Work item: Omitting every picture, output the records below exactly, please.

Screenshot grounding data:
- - - - - - -
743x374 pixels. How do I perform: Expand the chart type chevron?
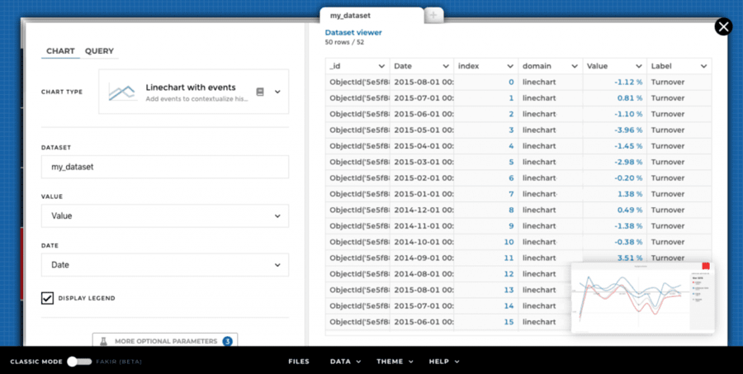pyautogui.click(x=277, y=92)
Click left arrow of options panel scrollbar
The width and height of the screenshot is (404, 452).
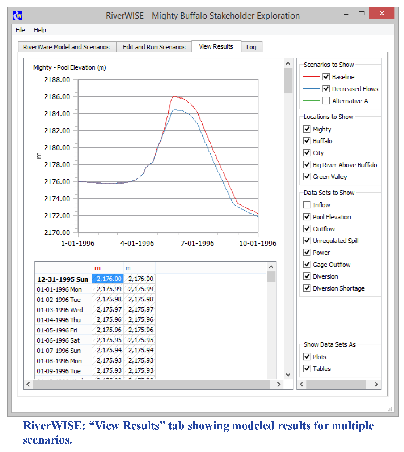(x=302, y=384)
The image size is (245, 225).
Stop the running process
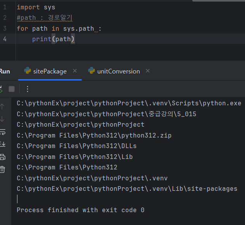point(12,89)
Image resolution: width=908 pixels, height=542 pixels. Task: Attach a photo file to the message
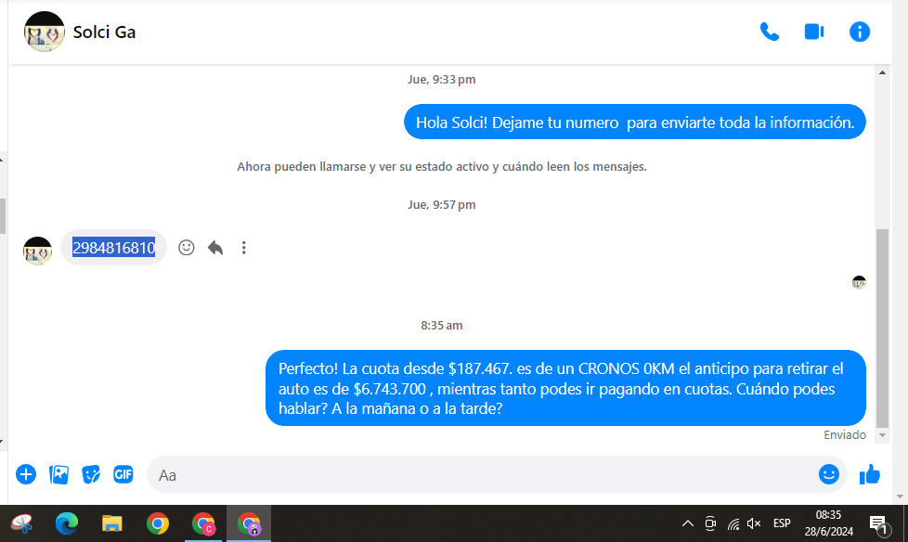(59, 475)
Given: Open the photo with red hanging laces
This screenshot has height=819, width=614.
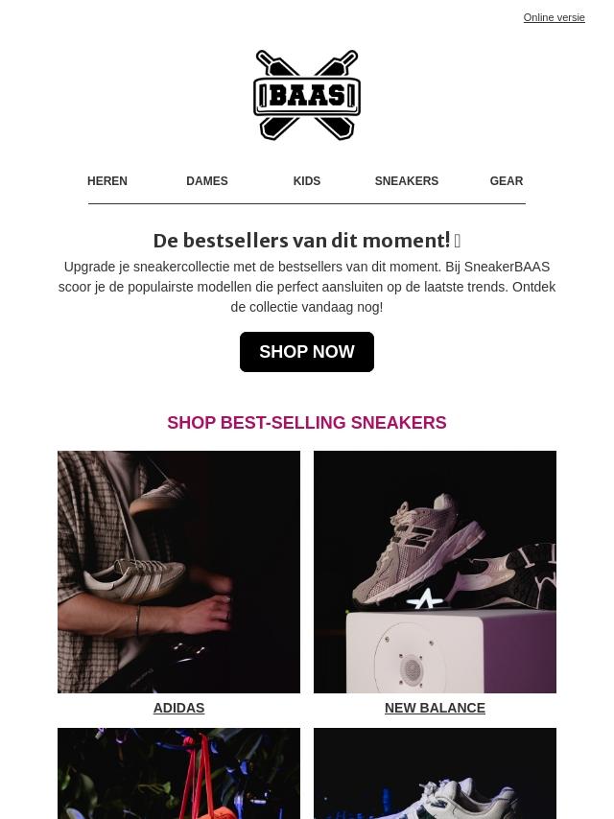Looking at the screenshot, I should tap(178, 774).
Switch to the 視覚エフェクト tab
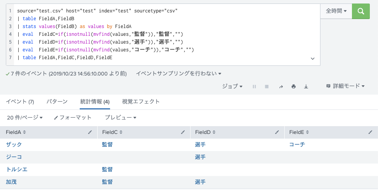Viewport: 378px width, 190px height. click(x=141, y=102)
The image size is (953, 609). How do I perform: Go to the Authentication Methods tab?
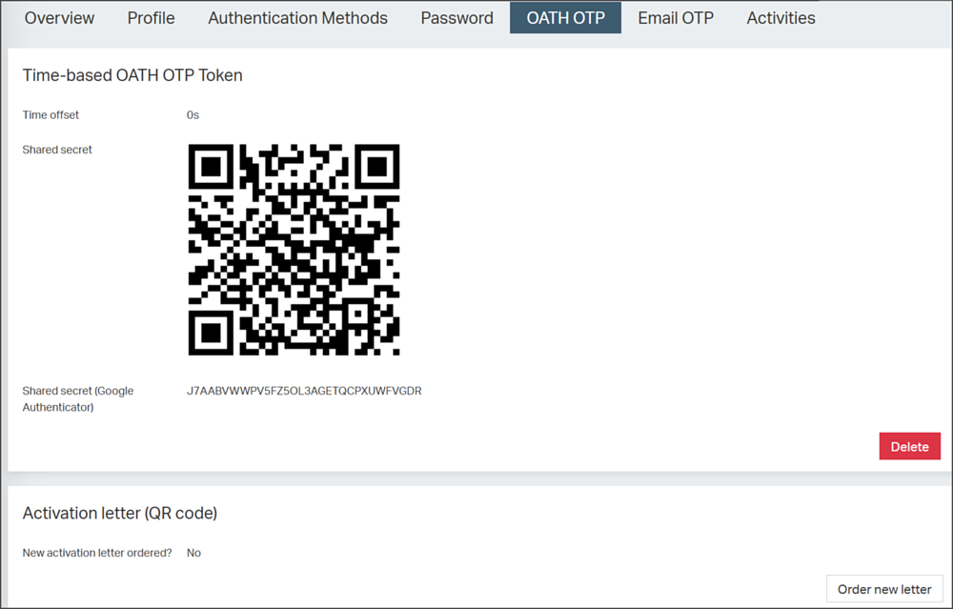(x=297, y=18)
- - - - - - -
Exercise solution:
743x374 pixels. How do I perform: Expand the chart type chevron?
pyautogui.click(x=277, y=92)
Click left arrow of options panel scrollbar
The width and height of the screenshot is (404, 452).
(x=302, y=384)
The image size is (245, 225).
Stop the running process
point(12,89)
Image resolution: width=908 pixels, height=542 pixels. Task: Attach a photo file to the message
(59, 475)
Given: Open the photo with red hanging laces
This screenshot has height=819, width=614.
Looking at the screenshot, I should tap(178, 774).
Switch to the 視覚エフェクト tab
Viewport: 378px width, 190px height. click(x=141, y=102)
The image size is (953, 609). How do I perform: Go to the Authentication Methods tab?
(x=297, y=18)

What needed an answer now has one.